BEYOND REPAIR
Posted , 3 users are following.
My sister has had two awful relationships with men. She has known a guy before, reconnected, and now they're an item.
Gary used to be a Marine for 20 years, and one would expect he'd be in somewhat good shape - he's not. Probably the most obese person I have ever seen. He's kind, intelligent, witty and everything you would expect in a man. He additionally has Type 2 Diabetes, and his doctor mentioned 'you may as well take off 15 years of your life' if you don't lose weight. Did this scare him? No.
Does anyone have any advice?
0 likes, 9 replies
Bandid suzanne1954
Posted
My advice would be to let him sort it out for himself and find a way forward that suits him personally - have you ever heard the expression 'you can take a horse to water but you cannot make it drink' - well I think it might apply in this case and to be honest, though your intentions are no doubt of the best kind, I think he needs to sort this out for himself with the help of your sister if necessary and possibly his doctor - too many well meaning people can have a negative effect and also what works for one person will not work for another as everyone is an individual - it is not as simple as the doctor putting the frighteners on him by telling him he is shortening his life by being obese and diabetic - he probably is already aware that by being obese and having diabetes his life span will be shortened - unless he really wants to lose wgt I doubt there is anything anyone can do until he turns that corner and decides to do this for himself -
suzanne1954 Bandid
Posted
Thanks for your reply, Bandid. My sister is too 'kind' and would not mention it to him. She's confronted me as she senses I don't like him. That's too complicated to talk about. We've always been an athletic family growing up, and even though my father was overweight (never obese) we walked miles, played basketball, etc.

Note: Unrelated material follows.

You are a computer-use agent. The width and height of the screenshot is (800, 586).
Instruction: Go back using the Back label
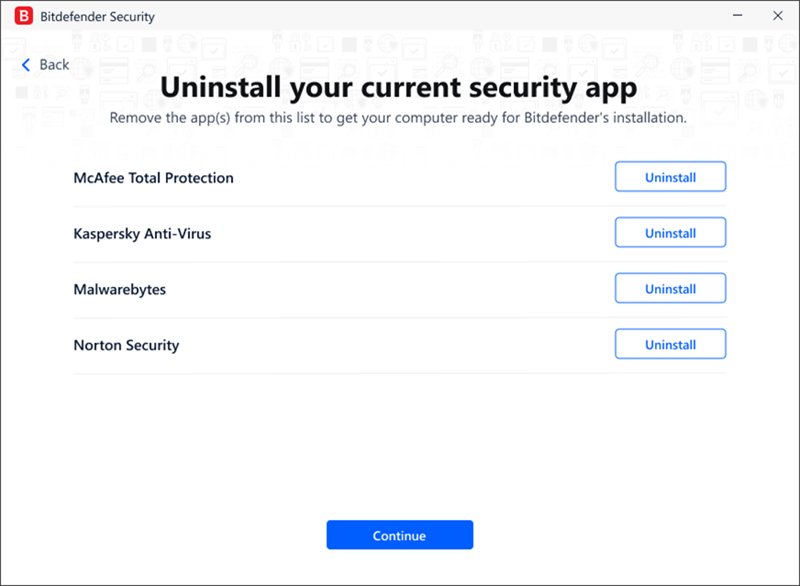point(54,65)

This guy merely sits, does no activity, nada.
But as I live in England and only come to the states twice a year actually to see my 92 year old mother, (though I love my sister) I'm through with the issue now.
All the best,
Suzanne
Bandid suzanne1954
Posted
could be he has some kind of depression going on - he must have been fit and of normal wgt as a Marine and now he isn't - something must have happened somewhere along the line for him to get to that stage and whilst he might want to turn back the clocks and rewind to a healthier wgt/lifestyle it is not straight forward if head issues are involved - hope he manages to turn things around but I think it will be in his own good time sadly
suzanne1954 Bandid
Posted
Hi Bandid, that I don't know, but ironically his field was a counselor helping those with depression, mental illness, etc.

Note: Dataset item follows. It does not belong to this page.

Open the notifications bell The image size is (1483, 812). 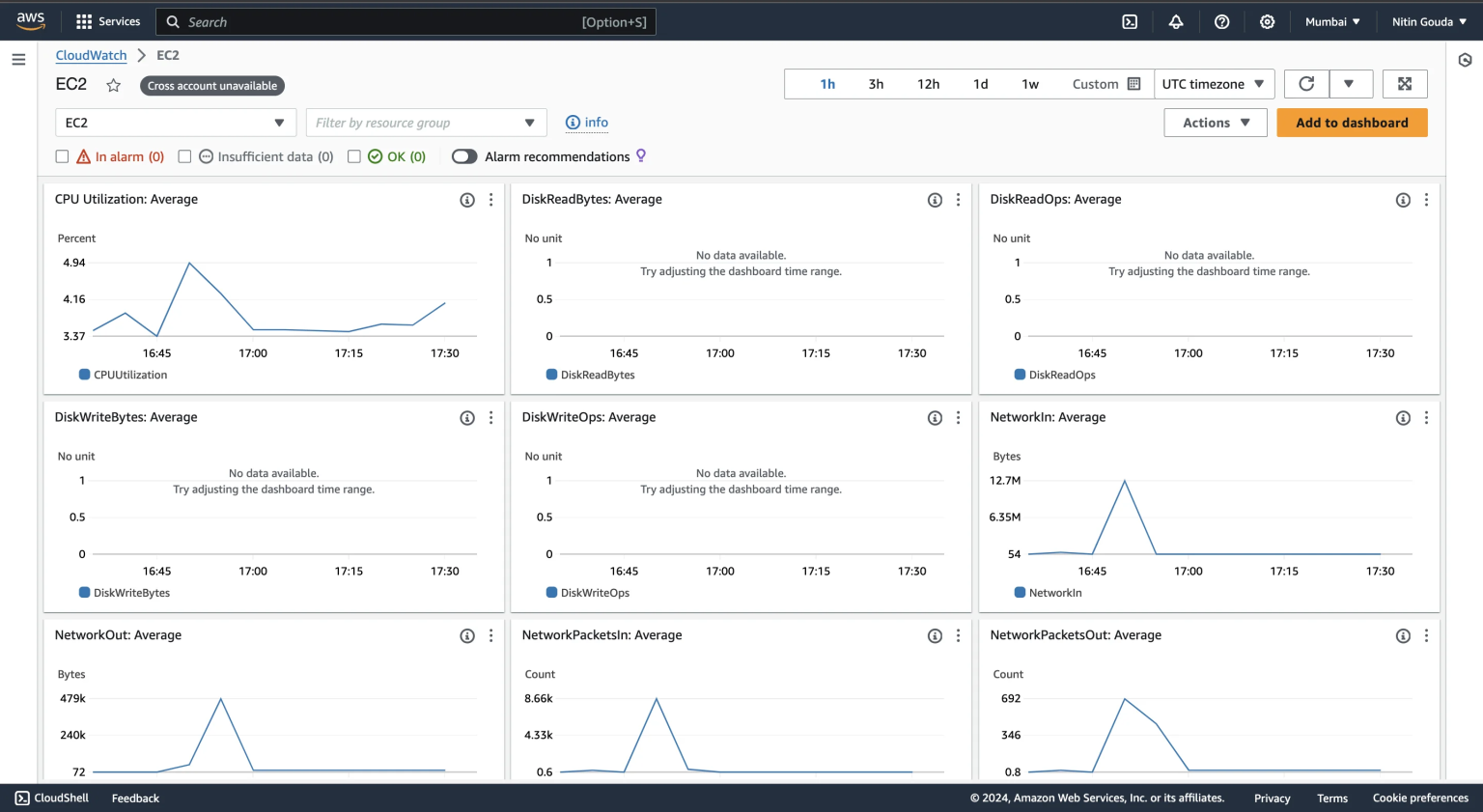(1175, 20)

I hold no bias with overweight people, but when they reach the obesity stage, I'm on another wave length. Gary isn't healthy, and eats what he pleases - no 'form' of diet going on. His sister and father are of normal weight from what I've heard, but I guess there's nothing I can do or say to my sister (a mere 120 lbs).
Time will take its course.
DaisyDaze suzanne1954
Posted
I wouldn't do anything. This is up to Gary. If your sister is happy with him, you should be happy!

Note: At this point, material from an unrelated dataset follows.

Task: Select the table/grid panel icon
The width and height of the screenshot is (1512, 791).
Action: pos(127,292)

Heavy, overweight people does not make them bad people. He may be trying to lose the weight and having trouble with it.
Bandid DaisyDaze
Posted
that is a very good point DaisyDaze with regards to him already possibly trying to lose wgt already and not being very successful and at the end of the day, it is very much his business and how he goes about it - or not as the case might be. If this couple are happy regardless of his wgt then that is good.
suzanne1954 DaisyDaze
Posted
Hi Daisy, if it's left up to Gary, nothing will be done. I love my sister, and want the best for her, but her relationship will be short-lived with this man if zero attempts to lose weight are had.
I agree, Gary isn't a bad person at all - he merely has 'blinkers' on concerning the state of his health. As I mentioned before, he additionally has Type 2 Diabetes, and this all adds up to a cardiac arrest in the making. It's sad to even contemplate.
DaisyDaze suzanne1954
Posted
It's probably hard for you seeing your sister setting herself up for failure. I believe Gary needs to make the decision about his health. I wouldn't push it, just offer some documentation (articles, journals, etc.) that explain how unsafe living in this physical condition is.
suzanne1954 DaisyDaze
Posted
That's a good point Daisy, one we never contemplated. Thank you for the suggestion.
I live abroad and fly to the states twice a year (referring to the other comment about possibly Gary has tried to lose weight) to visit family, and each time I see Gary, he's exactly the same shape as before. So in this regard, he isn't even considering losing weight even though I mentioned one time (reinforcement tactic) that he 'looked' thinner. It evidently had no impact.
Again, I very much appreciate all your suggestions, and wish Gary might see the light in the future.